Reduce CPU memory usage during extract

ludwig-ai · Jul 14, 2023 · e4284a0 · e4284a0
1 parent 5fe168a
commit e4284a0
Showing 1 changed file with 16 additions and 8 deletions.
diff --git a/ludwig/utils/model_utils.py b/ludwig/utils/model_utils.py
@@ -4,23 +4,31 @@
 import torch
 
 
-def extract_tensors(m: torch.nn.Module) -> Tuple[torch.nn.Module, List[Dict]]:
+def extract_tensors(model: torch.nn.Module) -> Tuple[torch.nn.Module, List[Dict]]:
     """Remove the tensors from a PyTorch model, convert them to NumPy arrays, and return the stripped model and
     tensors.
 
     Reference implementation: https://medium.com/ibm-data-ai/how-to-load-pytorch-models-340-times-faster-with-
     ray-8be751a6944c  # noqa
     """
+
     tensors = []
-    for _, module in m.named_modules():
-        # Store the tensors in Python dictionaries
-        params = {name: torch.clone(param).detach().numpy() for name, param in module.named_parameters(recurse=False)}
-        buffers = {name: torch.clone(buf).detach().numpy() for name, buf in module.named_buffers(recurse=False)}
+    for _, module in model.named_modules():
+        # Store the tensors as numpy arrays in Python dictionaries
+        # Move the same tensors to a meta device since we no longer need them and we want to reduce memory pressure.

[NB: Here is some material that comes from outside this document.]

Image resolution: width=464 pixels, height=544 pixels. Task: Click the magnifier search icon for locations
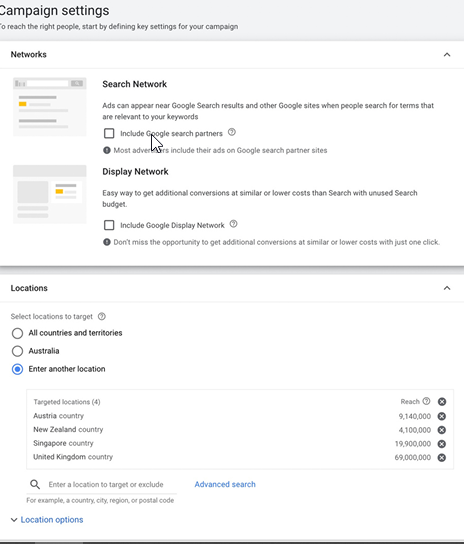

+        # This ensures that throughout this process, we keep memory nearly linear w.r.t model parameters.
+        params = {}
+        buffers = {}
+        for name, param in module.named_parameters(recurse=False):
+            params[name] = torch.clone(param).detach().numpy()
+            del param
+        for name, buf in module.named_buffers(recurse=False):
+            buffers[name] = torch.clone(buf).detach().numpy()
+            del buf
         tensors.append({"params": params, "buffers": buffers})
 
-    # Make a copy of the original model and strip all tensors and
-    # buffers out of the copy.
-    m_copy = copy.deepcopy(m)
+    # Make a copy of the original model and strip all tensors and buffers out of the copy.
+    m_copy = copy.deepcopy(model)
     for _, module in m_copy.named_modules():
         for name in [name for name, _ in module.named_parameters(recurse=False)] + [
             name for name, _ in module.named_buffers(recurse=False)